À sa droits, la belle Normande, la belle madame Lebigre, comme on la nommait maintenant, était debout sur le seuil de sa boutique. Son mari avait enfin obtenu de joindre à son commerce de vin un bureau de tabac, rêve depuis longtemps caressé, et qui s'était enfin réalisé, grâce à de grands services rendus. La belle madame Lebigre lui parut superbe, en robe de soie, les cheveux frisés, prête à s'asseoir dans son comptoir, où tous les messieurs du quartier venaient lui acheter leurs cigares et leurs paquets de tabac. Elle était devenue distinguée, tout à fait dame. Derrière elle, la salle, repeinte, avait des pampres fraîches, sur un fond tendre; le zinc du comptoir luisait; tandis que les fioles de liqueur allumaient dans la glace des feux plus vifs. Elle riait à la claire matinée.

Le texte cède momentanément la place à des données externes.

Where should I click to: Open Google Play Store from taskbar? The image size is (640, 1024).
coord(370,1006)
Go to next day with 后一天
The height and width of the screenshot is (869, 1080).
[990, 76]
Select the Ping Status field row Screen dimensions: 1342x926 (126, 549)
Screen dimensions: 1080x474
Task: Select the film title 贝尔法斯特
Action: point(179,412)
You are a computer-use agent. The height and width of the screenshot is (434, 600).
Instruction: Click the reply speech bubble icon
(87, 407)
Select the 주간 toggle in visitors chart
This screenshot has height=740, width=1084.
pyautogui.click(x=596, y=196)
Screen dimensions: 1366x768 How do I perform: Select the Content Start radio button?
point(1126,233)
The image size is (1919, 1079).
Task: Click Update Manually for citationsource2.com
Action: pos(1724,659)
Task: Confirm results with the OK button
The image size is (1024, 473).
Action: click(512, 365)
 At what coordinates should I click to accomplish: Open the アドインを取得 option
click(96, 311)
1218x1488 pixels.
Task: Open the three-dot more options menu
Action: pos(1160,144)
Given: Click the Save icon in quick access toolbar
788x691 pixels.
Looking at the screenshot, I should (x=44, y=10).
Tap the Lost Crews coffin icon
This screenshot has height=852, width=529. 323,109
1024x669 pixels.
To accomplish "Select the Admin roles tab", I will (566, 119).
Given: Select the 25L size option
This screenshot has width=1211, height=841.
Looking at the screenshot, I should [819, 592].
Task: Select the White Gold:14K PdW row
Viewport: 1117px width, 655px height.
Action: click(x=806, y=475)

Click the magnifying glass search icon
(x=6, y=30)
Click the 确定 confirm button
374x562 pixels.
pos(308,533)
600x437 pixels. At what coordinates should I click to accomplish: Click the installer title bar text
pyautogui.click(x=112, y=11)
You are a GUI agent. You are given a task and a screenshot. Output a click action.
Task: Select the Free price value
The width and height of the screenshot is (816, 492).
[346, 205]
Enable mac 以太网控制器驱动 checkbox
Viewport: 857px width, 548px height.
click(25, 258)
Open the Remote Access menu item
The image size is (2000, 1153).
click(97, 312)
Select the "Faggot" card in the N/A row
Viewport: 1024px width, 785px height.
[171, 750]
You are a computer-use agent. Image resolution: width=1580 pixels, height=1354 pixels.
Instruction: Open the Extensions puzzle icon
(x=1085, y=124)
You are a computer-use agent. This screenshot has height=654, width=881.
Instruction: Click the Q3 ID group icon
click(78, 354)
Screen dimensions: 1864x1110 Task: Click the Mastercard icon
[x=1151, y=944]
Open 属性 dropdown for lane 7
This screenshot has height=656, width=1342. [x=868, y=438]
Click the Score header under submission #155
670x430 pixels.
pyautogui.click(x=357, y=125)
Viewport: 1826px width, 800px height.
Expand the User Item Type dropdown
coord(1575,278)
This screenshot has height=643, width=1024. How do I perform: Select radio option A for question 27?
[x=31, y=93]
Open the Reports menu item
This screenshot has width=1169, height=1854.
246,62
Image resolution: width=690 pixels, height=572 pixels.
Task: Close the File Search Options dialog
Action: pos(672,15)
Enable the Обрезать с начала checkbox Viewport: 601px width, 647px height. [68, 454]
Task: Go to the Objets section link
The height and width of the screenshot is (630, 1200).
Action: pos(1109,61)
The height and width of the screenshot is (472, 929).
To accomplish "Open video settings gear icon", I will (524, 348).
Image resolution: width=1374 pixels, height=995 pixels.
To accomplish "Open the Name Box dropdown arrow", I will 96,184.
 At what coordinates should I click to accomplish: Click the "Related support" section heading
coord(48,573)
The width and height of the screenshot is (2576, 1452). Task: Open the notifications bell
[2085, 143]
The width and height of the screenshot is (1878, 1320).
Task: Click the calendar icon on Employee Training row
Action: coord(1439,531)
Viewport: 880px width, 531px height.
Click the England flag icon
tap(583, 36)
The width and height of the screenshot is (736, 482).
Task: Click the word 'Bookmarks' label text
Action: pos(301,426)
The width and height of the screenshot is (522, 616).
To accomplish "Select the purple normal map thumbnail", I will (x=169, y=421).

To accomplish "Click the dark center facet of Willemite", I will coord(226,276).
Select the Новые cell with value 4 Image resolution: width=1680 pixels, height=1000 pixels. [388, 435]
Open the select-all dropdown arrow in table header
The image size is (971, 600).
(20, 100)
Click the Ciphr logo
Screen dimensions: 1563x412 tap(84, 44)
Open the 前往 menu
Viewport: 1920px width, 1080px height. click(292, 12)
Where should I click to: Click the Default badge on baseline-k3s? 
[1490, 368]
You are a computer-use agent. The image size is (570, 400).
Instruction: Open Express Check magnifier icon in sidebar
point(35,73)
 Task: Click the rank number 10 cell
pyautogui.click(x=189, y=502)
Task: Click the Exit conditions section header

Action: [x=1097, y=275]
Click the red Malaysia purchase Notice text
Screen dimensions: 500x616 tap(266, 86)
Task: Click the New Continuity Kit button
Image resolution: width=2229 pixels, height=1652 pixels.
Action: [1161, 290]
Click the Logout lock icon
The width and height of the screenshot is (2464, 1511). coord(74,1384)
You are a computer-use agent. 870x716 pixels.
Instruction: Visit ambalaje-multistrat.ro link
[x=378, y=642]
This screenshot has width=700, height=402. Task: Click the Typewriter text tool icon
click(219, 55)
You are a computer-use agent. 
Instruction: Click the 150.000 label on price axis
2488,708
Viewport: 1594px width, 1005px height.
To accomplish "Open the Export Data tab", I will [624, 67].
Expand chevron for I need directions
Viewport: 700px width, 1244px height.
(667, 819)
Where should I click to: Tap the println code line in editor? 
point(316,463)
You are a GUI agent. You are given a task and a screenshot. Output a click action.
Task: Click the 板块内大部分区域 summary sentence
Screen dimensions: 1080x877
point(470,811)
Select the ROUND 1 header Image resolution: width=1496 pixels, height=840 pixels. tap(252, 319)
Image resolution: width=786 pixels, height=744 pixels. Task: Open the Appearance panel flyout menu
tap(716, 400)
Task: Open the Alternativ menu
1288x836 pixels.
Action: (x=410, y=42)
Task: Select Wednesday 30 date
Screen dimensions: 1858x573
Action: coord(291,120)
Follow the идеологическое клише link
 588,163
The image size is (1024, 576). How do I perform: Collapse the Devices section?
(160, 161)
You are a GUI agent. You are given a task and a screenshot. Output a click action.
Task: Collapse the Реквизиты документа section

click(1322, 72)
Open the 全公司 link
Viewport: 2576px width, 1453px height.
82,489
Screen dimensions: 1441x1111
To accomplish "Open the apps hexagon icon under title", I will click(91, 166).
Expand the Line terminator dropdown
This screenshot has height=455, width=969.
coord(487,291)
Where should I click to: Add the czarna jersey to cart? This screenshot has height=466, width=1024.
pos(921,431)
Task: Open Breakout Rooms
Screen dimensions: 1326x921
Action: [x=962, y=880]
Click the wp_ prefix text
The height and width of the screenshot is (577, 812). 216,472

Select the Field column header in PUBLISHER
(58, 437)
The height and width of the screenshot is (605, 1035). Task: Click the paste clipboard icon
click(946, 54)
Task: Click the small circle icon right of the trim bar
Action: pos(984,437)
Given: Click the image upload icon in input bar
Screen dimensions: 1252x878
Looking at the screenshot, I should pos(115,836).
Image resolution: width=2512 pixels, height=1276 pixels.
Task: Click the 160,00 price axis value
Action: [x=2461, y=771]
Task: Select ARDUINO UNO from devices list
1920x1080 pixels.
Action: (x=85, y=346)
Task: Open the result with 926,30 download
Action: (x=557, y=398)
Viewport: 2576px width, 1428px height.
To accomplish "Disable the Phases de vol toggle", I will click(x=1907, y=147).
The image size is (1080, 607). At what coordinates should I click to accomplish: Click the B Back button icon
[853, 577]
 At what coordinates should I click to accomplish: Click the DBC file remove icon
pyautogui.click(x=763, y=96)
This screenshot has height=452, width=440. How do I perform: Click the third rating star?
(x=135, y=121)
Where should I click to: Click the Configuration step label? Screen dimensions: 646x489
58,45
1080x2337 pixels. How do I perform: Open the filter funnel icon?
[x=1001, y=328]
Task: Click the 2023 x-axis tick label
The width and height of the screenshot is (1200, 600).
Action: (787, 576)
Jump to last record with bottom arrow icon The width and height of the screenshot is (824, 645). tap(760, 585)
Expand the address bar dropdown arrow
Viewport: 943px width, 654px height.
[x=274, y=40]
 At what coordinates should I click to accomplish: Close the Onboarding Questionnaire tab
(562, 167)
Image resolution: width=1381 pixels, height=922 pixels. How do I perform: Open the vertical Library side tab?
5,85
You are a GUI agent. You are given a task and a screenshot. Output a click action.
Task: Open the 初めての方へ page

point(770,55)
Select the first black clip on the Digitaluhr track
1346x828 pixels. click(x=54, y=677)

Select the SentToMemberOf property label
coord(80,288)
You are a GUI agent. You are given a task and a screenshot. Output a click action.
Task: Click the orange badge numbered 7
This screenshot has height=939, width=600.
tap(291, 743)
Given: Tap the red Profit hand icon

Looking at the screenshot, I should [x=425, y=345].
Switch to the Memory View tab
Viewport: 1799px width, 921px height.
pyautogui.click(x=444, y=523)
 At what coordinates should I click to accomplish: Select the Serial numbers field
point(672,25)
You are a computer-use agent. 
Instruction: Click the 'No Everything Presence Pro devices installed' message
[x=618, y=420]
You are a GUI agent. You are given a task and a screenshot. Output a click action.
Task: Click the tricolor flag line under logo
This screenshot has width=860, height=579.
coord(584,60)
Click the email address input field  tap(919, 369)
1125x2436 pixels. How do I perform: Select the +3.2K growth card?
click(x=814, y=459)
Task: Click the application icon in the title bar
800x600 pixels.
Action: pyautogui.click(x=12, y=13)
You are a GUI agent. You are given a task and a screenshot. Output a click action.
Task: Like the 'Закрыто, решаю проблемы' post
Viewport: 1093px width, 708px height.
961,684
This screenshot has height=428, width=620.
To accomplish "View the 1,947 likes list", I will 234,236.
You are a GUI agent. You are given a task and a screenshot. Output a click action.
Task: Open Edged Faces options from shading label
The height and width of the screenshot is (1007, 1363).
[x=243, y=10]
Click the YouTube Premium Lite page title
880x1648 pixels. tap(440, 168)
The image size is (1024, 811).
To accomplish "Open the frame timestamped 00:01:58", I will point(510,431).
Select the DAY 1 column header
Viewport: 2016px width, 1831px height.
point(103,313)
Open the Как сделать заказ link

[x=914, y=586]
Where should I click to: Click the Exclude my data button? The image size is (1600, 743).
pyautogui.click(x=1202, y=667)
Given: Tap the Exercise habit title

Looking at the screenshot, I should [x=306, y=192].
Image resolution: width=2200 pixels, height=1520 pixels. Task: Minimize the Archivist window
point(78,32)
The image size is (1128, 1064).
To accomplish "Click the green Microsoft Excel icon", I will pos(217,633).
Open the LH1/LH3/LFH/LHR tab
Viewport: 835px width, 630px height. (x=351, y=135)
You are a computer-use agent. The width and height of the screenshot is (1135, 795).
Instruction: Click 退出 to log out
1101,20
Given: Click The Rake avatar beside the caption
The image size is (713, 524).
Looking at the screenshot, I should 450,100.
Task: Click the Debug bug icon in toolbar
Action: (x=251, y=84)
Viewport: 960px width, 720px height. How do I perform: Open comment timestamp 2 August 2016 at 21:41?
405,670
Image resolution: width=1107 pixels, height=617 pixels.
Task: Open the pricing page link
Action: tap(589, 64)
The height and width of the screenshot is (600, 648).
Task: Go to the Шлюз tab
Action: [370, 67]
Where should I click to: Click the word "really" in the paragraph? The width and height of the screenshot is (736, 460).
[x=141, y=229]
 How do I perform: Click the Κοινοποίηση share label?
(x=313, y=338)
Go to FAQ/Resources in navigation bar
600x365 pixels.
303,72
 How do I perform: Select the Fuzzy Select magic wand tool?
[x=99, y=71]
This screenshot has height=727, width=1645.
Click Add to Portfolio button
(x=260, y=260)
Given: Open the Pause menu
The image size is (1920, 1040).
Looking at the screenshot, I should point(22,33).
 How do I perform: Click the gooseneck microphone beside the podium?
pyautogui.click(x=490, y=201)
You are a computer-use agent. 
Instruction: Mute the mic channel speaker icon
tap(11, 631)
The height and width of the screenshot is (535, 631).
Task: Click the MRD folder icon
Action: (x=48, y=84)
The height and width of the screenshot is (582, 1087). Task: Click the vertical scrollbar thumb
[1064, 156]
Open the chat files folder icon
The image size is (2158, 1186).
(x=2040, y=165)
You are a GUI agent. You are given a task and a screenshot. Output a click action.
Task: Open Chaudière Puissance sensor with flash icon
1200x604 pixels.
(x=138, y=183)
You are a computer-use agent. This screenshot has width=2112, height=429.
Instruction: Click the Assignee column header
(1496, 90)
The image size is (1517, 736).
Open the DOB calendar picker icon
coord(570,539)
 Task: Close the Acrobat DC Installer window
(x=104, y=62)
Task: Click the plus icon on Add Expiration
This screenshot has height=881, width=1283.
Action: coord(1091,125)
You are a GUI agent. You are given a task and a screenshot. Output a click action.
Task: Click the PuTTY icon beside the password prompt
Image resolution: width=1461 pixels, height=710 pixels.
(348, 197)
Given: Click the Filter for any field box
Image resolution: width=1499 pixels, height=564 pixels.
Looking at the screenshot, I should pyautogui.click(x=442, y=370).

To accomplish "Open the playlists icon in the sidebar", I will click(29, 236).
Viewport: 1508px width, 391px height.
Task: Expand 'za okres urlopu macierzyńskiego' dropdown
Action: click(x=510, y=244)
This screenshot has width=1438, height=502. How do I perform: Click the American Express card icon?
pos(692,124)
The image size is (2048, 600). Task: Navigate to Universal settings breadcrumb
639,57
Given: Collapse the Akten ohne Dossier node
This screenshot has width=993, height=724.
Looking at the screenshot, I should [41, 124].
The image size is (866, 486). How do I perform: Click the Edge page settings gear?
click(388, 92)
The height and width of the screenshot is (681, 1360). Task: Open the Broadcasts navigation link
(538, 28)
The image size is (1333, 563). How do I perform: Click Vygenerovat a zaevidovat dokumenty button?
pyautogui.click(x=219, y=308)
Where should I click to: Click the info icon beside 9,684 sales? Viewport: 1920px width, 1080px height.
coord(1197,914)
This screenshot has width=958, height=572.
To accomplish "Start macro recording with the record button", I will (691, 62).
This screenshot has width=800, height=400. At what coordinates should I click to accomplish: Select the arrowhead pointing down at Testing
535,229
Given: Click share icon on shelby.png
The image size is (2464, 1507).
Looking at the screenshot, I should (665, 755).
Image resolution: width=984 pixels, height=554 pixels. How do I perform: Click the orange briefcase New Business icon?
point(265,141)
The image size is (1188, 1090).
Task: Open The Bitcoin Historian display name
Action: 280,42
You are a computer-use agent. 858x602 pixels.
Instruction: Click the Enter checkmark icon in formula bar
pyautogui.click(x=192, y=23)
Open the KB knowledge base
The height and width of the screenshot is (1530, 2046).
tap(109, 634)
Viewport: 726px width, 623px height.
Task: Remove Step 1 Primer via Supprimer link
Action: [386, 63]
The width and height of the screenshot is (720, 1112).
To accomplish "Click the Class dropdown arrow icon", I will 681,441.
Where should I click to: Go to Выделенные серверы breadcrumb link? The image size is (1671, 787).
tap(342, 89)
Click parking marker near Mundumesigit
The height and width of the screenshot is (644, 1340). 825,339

À sa gauche, la belle Lisa, au seuil de la charcuterie, tenait toute la largeur de la porte. Jamais son linge n'avait eu une telle blancheur; jamais sa chair reposée, sa face rose, ne s'était encadrée dans des bandeaux mieux lissés. Elle montrait un grand calme repu, une tranquillité énorme, que rien ne troublait, pas même un sourire. C'était l'apaisement absolu, une félicité complète, sans secousse, sans vie, baignant dans l'air chaud. Son corsage tendu digérait encore le bonheur de la veille; ses mains potelées, perdues dans le tablier, ne se tendaient même pas pour prendre le bonheur de la journée, certaines qu'il viendrait à elles. Et, à côté, l'étalage avait une félicité pareille; il était guéri, les langues fourrées s'allongeaient plus rouges et plus saines, les jambonneaux reprenaient leurs bonnes figures jaunes, les guirlandes de saucisses n'avaient plus cet air désespéré qui navrait Quenu. Un gros rire sonnait au fond, dans la cuisine, accompagné d'un tintamarre réjouissant de casseroles. La charcuterie suait de nouveau la santé, une santé grasse. Les bandes de lard entrevues, les moitiés de cochon pendues contre les marbres, mettaient là des rondeurs de ventre, tout un triomphe du ventre, tandis que Lisa, immobile, avec sa carrure digne, donnait aux Halles le bonjour matinal, de ses grands yeux de forte mangeuse.

Puis, toutes deux se penchèrent. La belle madame Lebigre et la belle madame Quenu échangèrent un salut d'amitié.

Et Claude, qui avait certainement oublié de dîner la veille, pris de colère à les voir si bien portantes, si comme il faut, avec leurs grosses gorges, serra sa ceinture, en grondant d'une voix fâchée:

– Quels gredins que les honnêtes gens!